Why开发者_开发问答 is there no logical xor in JavaScript?


JavaScript traces its ancestry back to C, and C does not have a logical XOR operator. Mainly because it's not useful. Bitwise XOR is extremely useful, but in all my years of programming I have never needed a logical XOR.

If you have two boolean variables you can mimic XOR with:

if (a != b)

With two arbitrary variables you could use ! to coerce them to boolean values and then use the same trick:

if (!a != !b)

That's pretty obscure though and would certainly deserve a comment. Indeed, you could even use the bitwise XOR operator at this point, though this would be far too clever for my taste:

if (!a ^ !b)


Javascript has a bitwise XOR operator : ^

var nb = 5^9 // = 12

You can use it with booleans and it will give the result as a 0 or 1 (which you can convert back to boolean, e.g. result = !!(op1 ^ op2)). But as John said, it's equivalent to result = (op1 != op2), which is clearer.


There are no real logical boolean operators in Javascript (although ! comes quite close). A logical operator would only take true or false as operands and would only return true or false.

In Javascript && and || take all kinds of operands and return all kinds of funny results (whatever you feed into them).

Also a logical operator should always take the values of both operands into account.

In Javascript && and || take a lazy shortcut and do not evaluate the second operand in certain cases and thereby neglect its side effects. This behavior is impossible to recreate with a logical xor.


a() && b() evaluates a() and returns the result if it's falsy. Otherwise it evaluates b() and returns the result. Therefore the returned result is truthy if both results are truthy, and falsy otherwise.

a() || b() evaluates a() and returns the result if it's truthy. Otherwise it evaluates b() and returns the result. Therefore the returned result is falsy if both results are falsy, and truthy otherwise.

So the general idea is to evaluate the left operand first. The right operand only gets evaluated if necessary. And the last value is the result. This result can be anything.
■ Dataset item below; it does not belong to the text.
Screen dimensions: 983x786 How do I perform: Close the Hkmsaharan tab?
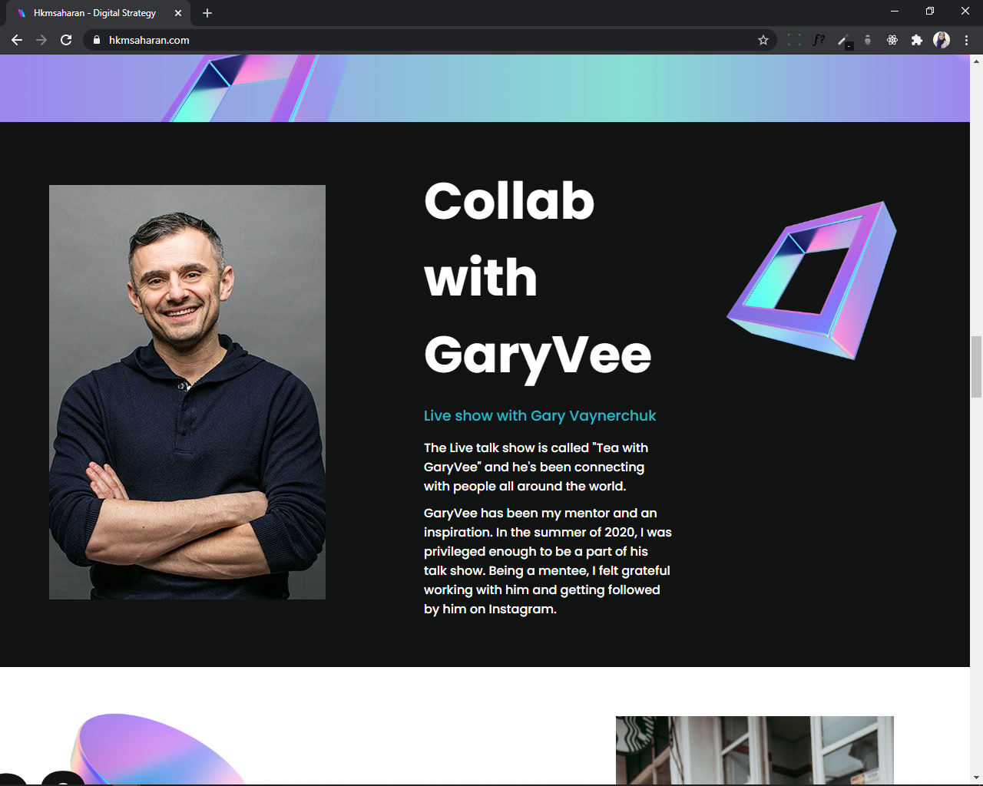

Objects, numbers, strings .. whatever!

This makes it possible to write things like

image = image || new Image(); // default to a new Image

or

src = image && image.src; // only read out src if we have an image

But the truth value of this result can also be used to decide if a "real" logical operator would have returned true or false.

This makes it possible to write things like

if (typeof image.hasAttribute === 'function' && image.hasAttribute('src')) {

or

if (image.hasAttribute('alt') || image.hasAttribute('title')) {

But a "logical" xor operator (^^) would always have to evaluate both operands. This makes it different to the other "logical" operators which evaluate the second operand only if necessary. I think this is why there is no "logical" xor in Javascript, to avoid confusion.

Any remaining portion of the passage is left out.